Direktur Surat Utang Negara (SUN) Kementerian Keuangan Deni Ridwan mengatakan, data penerbitan ORI17 mendapatkan nasabah 42.000 investor. Kemudian ORI18, 26.000 investor sebab akhir tahun sehingga berkurang.
"Dari jumlah tersebut 45 hingga 46 persen itu investor baru, dan kalau bicara sisi generasi milineal 30 hingga 40 persen. Jadi generasi milenial dari sisi investor memang merupakan yang terbesar meski dari sisi nilai masih tetap baby boomer yang memiliki punya duit baik. Jadi meski nilainya dikit tapi jumlah investasi lebih besar," ujarnya, Jakarta, Senin (25/1).
Deni menjelaskan, sisi positif apabila milenial semakin sadar investasi adalah meningkatkan kemampuan keterlibatan masyarakat dalam melakukan pembiayaan pembangunan negara.

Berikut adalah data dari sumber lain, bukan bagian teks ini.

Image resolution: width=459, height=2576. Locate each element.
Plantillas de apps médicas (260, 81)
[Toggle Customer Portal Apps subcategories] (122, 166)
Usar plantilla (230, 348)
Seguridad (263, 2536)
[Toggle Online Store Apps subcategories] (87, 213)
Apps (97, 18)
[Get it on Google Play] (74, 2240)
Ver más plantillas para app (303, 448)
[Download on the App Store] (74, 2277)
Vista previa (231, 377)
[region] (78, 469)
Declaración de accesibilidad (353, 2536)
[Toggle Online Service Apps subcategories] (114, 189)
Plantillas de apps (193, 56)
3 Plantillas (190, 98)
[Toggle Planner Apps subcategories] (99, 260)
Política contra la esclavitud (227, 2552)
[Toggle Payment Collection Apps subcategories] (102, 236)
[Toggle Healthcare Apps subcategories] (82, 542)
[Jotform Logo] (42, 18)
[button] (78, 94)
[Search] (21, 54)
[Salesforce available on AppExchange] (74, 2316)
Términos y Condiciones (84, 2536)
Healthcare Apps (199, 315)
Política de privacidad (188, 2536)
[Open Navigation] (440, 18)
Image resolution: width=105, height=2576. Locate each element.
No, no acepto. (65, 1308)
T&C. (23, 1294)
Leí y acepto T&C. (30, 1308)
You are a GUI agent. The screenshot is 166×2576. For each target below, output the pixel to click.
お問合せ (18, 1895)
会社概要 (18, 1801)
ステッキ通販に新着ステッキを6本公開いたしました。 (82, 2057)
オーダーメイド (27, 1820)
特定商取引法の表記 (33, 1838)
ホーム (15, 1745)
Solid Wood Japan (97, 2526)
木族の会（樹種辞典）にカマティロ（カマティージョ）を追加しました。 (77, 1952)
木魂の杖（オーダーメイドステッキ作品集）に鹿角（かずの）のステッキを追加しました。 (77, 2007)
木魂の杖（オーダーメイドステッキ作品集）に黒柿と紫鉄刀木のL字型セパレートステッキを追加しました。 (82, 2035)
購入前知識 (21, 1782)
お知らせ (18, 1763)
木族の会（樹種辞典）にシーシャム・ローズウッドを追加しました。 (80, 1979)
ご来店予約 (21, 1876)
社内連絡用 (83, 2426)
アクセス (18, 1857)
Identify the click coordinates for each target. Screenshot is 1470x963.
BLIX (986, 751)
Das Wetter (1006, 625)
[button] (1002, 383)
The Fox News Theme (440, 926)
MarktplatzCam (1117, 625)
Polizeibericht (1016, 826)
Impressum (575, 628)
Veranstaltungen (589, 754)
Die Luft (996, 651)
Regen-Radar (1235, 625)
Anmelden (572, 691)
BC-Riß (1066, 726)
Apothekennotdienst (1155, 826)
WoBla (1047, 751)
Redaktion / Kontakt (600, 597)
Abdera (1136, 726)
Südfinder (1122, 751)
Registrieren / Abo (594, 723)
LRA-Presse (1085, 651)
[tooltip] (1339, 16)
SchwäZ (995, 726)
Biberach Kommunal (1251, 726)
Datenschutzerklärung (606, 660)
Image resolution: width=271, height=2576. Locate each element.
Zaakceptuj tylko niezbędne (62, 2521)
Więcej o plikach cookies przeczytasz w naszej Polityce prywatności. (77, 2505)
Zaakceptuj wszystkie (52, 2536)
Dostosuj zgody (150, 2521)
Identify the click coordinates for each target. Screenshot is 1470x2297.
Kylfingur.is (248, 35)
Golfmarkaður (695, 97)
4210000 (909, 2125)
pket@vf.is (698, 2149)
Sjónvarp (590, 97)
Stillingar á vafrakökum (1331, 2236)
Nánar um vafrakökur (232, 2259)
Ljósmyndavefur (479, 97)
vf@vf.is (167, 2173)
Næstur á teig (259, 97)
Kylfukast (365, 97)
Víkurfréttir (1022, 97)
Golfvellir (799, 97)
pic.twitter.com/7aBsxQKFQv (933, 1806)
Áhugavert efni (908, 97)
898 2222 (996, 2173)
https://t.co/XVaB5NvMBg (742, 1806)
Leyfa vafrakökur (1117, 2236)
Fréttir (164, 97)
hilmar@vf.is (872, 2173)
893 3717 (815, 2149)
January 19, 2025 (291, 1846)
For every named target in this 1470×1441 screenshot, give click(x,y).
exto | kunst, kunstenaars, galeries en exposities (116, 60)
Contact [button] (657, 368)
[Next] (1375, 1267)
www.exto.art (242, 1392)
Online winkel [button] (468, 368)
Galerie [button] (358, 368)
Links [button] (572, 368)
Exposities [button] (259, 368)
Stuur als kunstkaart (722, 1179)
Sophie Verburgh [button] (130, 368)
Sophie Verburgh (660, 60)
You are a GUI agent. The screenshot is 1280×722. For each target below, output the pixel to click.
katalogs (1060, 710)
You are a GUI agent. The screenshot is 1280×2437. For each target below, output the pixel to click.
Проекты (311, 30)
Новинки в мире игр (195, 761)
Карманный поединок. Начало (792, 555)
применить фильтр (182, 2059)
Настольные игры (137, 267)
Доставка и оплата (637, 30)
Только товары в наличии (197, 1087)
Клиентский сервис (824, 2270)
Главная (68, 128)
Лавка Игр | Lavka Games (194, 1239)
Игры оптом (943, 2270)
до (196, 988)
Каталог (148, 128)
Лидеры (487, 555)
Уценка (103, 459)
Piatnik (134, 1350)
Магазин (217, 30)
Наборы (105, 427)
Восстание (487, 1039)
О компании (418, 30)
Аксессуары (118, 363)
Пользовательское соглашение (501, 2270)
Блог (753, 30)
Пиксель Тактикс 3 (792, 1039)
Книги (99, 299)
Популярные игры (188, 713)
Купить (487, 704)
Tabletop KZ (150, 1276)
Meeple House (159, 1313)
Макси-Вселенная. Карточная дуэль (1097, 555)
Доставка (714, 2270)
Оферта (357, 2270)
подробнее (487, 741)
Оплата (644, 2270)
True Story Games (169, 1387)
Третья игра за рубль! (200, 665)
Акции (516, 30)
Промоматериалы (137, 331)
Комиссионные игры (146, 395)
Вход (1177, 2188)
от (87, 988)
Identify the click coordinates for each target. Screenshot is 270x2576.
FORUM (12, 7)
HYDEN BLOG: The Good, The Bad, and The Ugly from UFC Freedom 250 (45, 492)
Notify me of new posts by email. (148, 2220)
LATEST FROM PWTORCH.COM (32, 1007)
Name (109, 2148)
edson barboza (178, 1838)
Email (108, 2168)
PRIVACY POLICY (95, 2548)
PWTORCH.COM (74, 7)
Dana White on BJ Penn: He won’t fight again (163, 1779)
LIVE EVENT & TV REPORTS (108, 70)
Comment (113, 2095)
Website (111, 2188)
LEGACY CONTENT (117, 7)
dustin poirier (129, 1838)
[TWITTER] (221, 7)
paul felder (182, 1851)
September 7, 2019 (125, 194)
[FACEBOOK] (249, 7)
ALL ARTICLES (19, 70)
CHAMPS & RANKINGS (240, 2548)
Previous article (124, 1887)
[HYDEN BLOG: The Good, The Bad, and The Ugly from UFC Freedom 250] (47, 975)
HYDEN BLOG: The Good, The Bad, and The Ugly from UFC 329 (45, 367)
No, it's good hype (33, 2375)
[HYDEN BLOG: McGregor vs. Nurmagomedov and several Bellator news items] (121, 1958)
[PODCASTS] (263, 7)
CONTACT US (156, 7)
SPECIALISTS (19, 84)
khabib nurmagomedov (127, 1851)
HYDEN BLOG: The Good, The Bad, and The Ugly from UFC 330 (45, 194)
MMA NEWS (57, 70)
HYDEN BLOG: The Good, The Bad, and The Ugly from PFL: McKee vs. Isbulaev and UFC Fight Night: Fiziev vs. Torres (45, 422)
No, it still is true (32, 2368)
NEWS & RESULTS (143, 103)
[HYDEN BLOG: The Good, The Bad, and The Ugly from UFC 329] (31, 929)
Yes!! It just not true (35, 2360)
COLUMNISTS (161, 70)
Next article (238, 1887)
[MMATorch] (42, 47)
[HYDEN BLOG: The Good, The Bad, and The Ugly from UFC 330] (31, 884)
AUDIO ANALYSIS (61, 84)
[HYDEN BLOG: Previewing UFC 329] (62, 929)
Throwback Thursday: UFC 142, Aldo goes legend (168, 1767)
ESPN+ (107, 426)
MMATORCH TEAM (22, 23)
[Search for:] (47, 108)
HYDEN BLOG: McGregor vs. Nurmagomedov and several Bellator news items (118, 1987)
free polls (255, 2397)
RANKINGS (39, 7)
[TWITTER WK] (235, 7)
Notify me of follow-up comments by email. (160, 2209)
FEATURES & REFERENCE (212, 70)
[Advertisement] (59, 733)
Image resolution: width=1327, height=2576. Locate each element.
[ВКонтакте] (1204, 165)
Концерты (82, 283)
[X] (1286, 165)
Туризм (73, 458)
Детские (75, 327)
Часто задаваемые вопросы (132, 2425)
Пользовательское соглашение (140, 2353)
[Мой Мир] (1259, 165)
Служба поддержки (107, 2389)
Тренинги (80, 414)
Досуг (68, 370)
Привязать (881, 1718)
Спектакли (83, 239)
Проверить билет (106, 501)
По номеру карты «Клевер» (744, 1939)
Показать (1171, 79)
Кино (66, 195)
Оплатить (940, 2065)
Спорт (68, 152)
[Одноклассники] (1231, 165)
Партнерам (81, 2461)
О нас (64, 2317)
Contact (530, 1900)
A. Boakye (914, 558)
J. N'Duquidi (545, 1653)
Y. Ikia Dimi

Kondisi tersebut diharapkan dapat menekan ketergantungan utang luar negeri
"Sisi yang positif harapannya ketika begitu generasi milenal punya budaya kesadaran manfaat investasi. Dengan beranjak lebih dewasa penghasilan lebih meningkat maka diapun akan tingkatkan porsi investasi," jelasnya.
"Diharapkan ke depan jadi modal suatu negara agar dapat lebih mandiri dari sisi pembiayaan pembangunan. Kita tidak lagi banyak menggantungkan pembiayaan dari luar sebab ingin mendapatkan pendapatan dari dalam negeri," sambungnya.
Deni menambahkan, keterlibatan milenial dal investasi ORI sangat disarankan. Namun harus dibarengi dengan ilmu yang memadai agar para investor muda tersebut mampu mempertimbangkan dana yang dimiliki untuk diinvestasikan dibidang tertentu.
"Jadi yang dapat manfaat itu investor-investor dalam negeri statusnya masih milenial. Ini suatu tren sangat positif perlu didukung yang perlu diingat luar biasa semangat, tapi kadang ilmu yang agak kurang. Sehingga perlu perluasan ilmu," tandasnya.